A report from the United States Amateur Team Championships, where people truly play for love of the game.

In a rite of winter that seems like it could have been lifted out of the movie “Groundhog Day,” last weekend, more than 1,300 people from around the country packed into a suburban hotel in rural New Jersey for President’s Day weekend. It was their 46th annual convention, though not always at the same location, and not always with the same people. It was the U.S. Amateur Team East chess championship.

Billed as the “World Amateur Team Championship” (in a country where the championship of its national past-time, baseball, is called the “World Series,” such bravado should not come as a surprise), it is the biggest and oldest of the four annual amateur team championships held around the country every year on President’s Day weekend.

Why does the tournament have such a loyal following? It certainly is not the prizes. In the best spirit of amateurism, there is no money, just clocks, plaques (for best teams in different categories), and the dream of true national title.

The tournament has such wonderful energy that it always attracts a large number of players, including grandmasters and international masters. Indeed, this year’s attendance set a record with 307 teams and 1300 players. Among them, there were 12 grandmasters, 24 international masters and FIDE masters, and 75 masters. (The rules are that the teams, which have four regular players and can also have an alternate, must have an average rating of less than 2200, the level of a master. So a grandmaster has to be balanced with a lower-rated player, who is often one of their students.)

There are also prizes for best team name, best costumes and best chess theme. My team was named, “Yip Yip Hurray!” in honor of our top player, Carissa Yip, who at 13, and with United States rating of 2349 (and 2234 internationally) is a rising star. Predictably, many team names were inspired by politics including, “Our Stonewall is Yuge,” “My Trump Beats Your Queen,” and the co-winning name, “Grab Them By the Pulugaevsky,” which tied in audience support with “Pillsbury Takes En Croissant” (which also won the top prize for the seniors category).

I have competed in the Amateur Team East almost every year since 1980. In spite of life’s twists and turns, I continually return to Parsippany, N.J., the site of the tournament for the last few decades. And I’ve been able to live out the amateur dream twice — I’m one of a handful of people who has been on two winning teams (1998 and 2009). Nobody has won it three times.

It addition to the competition, it also is a reunion event. People who are otherwise immersed in their daily lives get together once a year to check in and catch up with old friends.
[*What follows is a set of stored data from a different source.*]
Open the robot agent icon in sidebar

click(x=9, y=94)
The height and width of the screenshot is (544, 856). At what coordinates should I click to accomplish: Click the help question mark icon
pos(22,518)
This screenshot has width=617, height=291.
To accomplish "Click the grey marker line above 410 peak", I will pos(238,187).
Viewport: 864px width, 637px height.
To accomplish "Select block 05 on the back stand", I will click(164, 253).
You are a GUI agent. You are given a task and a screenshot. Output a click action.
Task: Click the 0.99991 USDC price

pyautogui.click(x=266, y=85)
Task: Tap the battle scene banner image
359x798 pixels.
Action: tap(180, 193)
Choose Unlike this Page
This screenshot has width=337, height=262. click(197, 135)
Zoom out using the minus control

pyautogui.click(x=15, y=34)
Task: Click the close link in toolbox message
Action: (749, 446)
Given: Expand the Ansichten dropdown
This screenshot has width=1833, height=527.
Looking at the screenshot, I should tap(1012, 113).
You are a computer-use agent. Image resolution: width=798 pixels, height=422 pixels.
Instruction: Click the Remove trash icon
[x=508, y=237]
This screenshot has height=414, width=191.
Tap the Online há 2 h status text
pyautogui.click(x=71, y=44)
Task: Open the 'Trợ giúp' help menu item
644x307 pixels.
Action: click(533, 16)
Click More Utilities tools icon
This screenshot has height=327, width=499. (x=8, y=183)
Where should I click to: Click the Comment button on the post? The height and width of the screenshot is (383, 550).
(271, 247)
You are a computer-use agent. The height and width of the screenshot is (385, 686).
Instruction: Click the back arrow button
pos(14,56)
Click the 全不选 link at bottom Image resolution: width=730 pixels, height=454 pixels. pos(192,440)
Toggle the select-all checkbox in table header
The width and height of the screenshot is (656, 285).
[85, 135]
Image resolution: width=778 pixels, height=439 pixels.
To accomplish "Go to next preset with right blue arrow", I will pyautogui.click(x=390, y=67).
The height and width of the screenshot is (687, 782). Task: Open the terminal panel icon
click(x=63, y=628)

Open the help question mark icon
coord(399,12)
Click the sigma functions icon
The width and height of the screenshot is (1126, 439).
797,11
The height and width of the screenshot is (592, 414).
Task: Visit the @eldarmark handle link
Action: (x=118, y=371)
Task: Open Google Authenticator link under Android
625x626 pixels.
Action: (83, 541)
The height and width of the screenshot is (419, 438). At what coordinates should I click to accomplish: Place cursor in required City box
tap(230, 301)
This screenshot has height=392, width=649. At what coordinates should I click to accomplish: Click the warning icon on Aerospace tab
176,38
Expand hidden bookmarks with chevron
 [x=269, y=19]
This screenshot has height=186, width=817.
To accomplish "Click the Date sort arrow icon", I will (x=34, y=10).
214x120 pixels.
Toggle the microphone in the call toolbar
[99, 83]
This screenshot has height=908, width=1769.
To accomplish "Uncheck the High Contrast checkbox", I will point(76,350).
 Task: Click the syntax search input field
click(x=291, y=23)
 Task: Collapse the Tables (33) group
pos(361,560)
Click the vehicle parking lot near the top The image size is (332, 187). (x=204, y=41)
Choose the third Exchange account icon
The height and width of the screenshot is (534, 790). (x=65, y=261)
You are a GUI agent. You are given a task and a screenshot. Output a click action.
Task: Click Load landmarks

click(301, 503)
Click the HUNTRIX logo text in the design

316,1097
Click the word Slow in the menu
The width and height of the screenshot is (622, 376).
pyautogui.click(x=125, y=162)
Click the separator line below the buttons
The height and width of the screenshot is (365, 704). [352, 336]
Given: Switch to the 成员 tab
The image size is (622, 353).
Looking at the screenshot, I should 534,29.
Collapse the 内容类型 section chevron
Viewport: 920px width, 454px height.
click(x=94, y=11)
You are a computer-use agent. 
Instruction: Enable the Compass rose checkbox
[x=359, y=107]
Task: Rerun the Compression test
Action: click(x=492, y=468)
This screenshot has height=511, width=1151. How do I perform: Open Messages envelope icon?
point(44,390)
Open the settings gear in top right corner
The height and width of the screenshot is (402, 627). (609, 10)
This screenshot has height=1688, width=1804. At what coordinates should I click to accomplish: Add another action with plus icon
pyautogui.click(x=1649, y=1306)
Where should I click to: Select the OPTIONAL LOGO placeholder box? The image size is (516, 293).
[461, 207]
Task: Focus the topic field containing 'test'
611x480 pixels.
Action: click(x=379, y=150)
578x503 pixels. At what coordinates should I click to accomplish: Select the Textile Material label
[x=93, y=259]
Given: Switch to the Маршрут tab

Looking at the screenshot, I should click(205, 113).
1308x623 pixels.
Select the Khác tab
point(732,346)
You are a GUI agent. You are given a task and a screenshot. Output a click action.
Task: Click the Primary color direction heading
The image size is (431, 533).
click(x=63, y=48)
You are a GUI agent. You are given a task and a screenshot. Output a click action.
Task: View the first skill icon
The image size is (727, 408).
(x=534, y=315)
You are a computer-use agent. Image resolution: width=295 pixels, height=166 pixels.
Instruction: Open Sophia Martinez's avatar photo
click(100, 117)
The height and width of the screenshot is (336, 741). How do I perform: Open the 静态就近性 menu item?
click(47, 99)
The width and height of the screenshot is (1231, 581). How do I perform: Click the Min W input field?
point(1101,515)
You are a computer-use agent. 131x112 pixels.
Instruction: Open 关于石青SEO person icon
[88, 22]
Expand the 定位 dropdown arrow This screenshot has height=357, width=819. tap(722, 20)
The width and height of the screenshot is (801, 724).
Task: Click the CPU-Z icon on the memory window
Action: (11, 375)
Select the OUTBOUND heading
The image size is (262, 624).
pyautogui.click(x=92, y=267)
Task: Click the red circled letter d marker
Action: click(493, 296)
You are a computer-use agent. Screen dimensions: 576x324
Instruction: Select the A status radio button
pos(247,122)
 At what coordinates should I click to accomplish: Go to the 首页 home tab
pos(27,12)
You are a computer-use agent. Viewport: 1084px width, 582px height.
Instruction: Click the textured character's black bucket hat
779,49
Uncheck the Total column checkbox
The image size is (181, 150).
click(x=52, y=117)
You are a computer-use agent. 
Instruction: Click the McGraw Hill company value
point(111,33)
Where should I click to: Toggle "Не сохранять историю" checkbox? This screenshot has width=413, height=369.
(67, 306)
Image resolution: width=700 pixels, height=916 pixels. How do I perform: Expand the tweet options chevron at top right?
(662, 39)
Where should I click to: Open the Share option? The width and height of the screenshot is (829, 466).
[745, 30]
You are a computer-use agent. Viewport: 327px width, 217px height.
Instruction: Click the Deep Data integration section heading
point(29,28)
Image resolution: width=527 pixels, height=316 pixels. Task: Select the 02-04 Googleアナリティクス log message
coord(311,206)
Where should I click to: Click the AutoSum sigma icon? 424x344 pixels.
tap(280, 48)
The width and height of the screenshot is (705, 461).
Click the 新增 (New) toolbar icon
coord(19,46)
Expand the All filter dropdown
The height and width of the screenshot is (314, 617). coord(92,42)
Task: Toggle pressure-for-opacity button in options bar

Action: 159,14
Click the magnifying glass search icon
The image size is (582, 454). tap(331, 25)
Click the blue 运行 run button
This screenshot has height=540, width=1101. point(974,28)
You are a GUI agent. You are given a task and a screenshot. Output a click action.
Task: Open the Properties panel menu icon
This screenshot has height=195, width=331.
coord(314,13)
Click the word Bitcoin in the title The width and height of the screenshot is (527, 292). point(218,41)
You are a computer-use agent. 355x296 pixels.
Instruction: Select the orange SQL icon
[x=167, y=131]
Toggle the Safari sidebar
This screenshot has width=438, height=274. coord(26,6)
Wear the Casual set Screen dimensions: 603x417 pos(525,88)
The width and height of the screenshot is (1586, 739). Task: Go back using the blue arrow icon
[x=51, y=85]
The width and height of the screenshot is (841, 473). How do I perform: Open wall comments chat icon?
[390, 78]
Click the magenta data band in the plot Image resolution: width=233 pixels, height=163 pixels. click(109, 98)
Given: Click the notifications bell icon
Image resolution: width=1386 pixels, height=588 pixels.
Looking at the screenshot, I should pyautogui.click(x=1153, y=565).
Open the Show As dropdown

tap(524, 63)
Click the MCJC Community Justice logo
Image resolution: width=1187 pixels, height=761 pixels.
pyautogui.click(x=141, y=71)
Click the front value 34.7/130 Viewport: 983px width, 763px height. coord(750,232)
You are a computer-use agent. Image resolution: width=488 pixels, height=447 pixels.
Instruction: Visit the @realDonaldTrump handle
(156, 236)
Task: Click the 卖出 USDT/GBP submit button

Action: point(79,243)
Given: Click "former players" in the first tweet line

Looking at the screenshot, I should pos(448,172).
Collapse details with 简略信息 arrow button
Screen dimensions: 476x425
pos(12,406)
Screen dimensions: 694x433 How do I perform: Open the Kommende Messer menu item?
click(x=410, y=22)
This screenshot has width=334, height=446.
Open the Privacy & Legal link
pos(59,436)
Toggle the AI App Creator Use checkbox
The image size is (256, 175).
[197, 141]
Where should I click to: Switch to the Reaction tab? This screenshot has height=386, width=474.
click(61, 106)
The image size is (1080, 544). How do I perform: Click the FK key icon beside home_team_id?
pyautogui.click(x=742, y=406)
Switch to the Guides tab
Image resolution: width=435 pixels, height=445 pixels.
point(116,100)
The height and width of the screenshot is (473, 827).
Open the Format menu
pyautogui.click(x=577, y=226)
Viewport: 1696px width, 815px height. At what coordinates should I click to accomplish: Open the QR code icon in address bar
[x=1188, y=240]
I often see people from the Marshall Chess Club from the days when I lived in New York City, the Boylston Chess Club from when I lived in Boston/Cambridge days, the New Britain Chess Club from Connecticut, where I now reside, and many others from around the east coast and beyond. This tournament is unique in so many respects, but what always amazes me is the diversity and intergenerational connections among the players.

My team, which ultimately took the top prize for mixed doubles (two men and two women), won the first four matches, but we were demolished in the fifth round by the team that ultimately won the tournament, “Summer Academy Talented Youth.” The champion team was somewhat a family affair with Ethan Li, Wesley Wang, Warren Wang, and Jason Li.

We battled back in the final round to beat “Putin Gave Us Our King,” a strong team with grandmaster John Fedorowicz, on Board 1. Carissa, playing the White pieces, held him to draw. Our team finished with five team points, lots of terrific memories, and the desire to return and do battle next year.

The following game was Yip’s best effort, a win in Round 2 against Denys Shmelov, a Ukrainian international master.

Yip, Carissa vs. Shmelov, Denys
U.S. Amateur Team Championship | Parsippany, N.J. | Round 2 | 18 Feb 2017 | 1-0
1. e4 Nf6 The Alekhine Defense, named for the former World Champion, doesn't have such a great reputation at elite levels, but it is not so bad.
2. e5 Nd5 3. d4 d6 4. Nf3 dxe5 Not necessary, but a known line; 4... e6 seems wiser, if a little passive.
5. Nxe5 c6 6. c4 Nf6 6... Nb4 is considered a better move. Among other things, it contains the threat of 7... Qd4.
7. Nc3 g6 8. Be2 Bg7 9. Be3 Nbd7 10. f4 Without doing anything extraordinary, White has a very nice position.
10... Qc7 11. O-O O-O 12. Bf3 Rd8 13. Qe2 Black is really cramped and has a problem getting his light-squared bishop out.
13... a6 14. b4 Nf8 15. Rac1 Bd7 16. a4 The position is almost comical. White is simply dominating the game.
16... Be8 17. Rb1 This waste of time does not hurt White because her position is so good.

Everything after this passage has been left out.